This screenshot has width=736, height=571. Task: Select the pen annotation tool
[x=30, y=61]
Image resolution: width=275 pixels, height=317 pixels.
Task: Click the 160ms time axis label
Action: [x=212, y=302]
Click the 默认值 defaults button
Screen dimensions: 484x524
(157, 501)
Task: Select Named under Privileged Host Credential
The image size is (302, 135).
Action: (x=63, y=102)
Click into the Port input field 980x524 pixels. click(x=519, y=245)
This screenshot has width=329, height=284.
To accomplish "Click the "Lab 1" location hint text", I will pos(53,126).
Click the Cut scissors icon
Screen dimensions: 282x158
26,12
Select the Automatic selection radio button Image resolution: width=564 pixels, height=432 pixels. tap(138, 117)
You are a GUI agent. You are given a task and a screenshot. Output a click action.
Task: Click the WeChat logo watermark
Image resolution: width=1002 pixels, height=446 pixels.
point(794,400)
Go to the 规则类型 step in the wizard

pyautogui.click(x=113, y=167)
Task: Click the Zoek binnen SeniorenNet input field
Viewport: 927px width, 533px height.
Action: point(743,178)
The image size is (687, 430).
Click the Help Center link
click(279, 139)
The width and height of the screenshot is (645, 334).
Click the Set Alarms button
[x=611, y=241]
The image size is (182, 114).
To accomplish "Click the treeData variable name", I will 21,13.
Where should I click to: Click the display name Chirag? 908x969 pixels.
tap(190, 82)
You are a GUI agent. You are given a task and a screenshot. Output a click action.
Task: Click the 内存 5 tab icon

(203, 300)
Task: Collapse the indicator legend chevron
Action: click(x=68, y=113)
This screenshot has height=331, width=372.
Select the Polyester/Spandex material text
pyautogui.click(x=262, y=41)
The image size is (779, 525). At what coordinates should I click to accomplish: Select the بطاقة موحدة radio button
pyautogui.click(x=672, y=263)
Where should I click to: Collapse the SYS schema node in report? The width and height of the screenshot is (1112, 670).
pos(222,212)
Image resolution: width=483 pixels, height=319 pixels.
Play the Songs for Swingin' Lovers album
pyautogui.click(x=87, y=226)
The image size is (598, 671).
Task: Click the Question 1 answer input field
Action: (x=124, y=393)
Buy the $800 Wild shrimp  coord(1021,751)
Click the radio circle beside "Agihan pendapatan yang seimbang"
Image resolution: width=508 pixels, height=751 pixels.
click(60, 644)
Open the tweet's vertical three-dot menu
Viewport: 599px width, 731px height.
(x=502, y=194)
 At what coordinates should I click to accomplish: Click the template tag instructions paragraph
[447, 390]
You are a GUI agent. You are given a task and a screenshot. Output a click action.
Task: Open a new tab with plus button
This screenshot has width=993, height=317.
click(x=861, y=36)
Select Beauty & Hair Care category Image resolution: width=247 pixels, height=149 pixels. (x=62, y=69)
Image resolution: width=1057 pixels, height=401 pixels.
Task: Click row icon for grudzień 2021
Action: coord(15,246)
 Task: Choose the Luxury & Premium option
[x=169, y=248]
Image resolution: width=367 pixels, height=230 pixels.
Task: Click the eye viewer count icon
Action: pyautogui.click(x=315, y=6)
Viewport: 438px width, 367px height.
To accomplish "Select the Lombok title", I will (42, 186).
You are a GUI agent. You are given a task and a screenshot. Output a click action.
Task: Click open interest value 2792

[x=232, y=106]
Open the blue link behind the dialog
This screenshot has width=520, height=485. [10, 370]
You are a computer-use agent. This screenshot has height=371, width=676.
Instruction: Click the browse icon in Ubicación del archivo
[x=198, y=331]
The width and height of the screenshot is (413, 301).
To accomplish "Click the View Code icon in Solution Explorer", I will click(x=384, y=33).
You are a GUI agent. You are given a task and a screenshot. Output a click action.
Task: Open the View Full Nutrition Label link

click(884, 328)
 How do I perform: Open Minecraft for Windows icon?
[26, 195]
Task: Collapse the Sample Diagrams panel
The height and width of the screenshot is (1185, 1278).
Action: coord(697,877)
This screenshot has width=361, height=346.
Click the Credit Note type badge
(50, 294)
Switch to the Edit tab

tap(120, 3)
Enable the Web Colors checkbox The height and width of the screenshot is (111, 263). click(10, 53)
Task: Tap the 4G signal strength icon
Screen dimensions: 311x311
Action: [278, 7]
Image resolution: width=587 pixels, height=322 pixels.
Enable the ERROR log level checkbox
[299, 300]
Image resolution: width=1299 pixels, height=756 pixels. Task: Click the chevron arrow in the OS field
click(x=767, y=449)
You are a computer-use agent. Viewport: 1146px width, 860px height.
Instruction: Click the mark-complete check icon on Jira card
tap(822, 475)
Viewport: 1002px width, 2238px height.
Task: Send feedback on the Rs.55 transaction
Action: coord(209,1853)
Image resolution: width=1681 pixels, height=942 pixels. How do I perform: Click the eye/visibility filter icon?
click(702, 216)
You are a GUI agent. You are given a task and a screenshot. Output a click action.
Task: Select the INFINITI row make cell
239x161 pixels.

=======

__EXERCISE REQUIREMENTS__: From the line that contains "The width and height of the screenshot is (413, 301)." down to the last line of the material above, copy every line word for word, both ends included.

__TASK RESPONSE__:
The width and height of the screenshot is (413, 301).
To accomplish "Click the View Code icon in Solution Explorer", I will click(x=384, y=33).
You are a GUI agent. You are given a task and a screenshot. Output a click action.
Task: Open the View Full Nutrition Label link

click(884, 328)
 How do I perform: Open Minecraft for Windows icon?
[26, 195]
Task: Collapse the Sample Diagrams panel
The height and width of the screenshot is (1185, 1278).
Action: coord(697,877)
This screenshot has width=361, height=346.
Click the Credit Note type badge
(50, 294)
Switch to the Edit tab

tap(120, 3)
Enable the Web Colors checkbox The height and width of the screenshot is (111, 263). click(10, 53)
Task: Tap the 4G signal strength icon
Screen dimensions: 311x311
Action: [278, 7]
Image resolution: width=587 pixels, height=322 pixels.
Enable the ERROR log level checkbox
[299, 300]
Image resolution: width=1299 pixels, height=756 pixels. Task: Click the chevron arrow in the OS field
click(x=767, y=449)
You are a computer-use agent. Viewport: 1146px width, 860px height.
Instruction: Click the mark-complete check icon on Jira card
tap(822, 475)
Viewport: 1002px width, 2238px height.
Task: Send feedback on the Rs.55 transaction
Action: coord(209,1853)
Image resolution: width=1681 pixels, height=942 pixels. How do I perform: Click the eye/visibility filter icon?
click(702, 216)
You are a GUI agent. You are given a task and a screenshot. Output a click action.
Task: Select the INFINITI row make cell
239x161 pixels.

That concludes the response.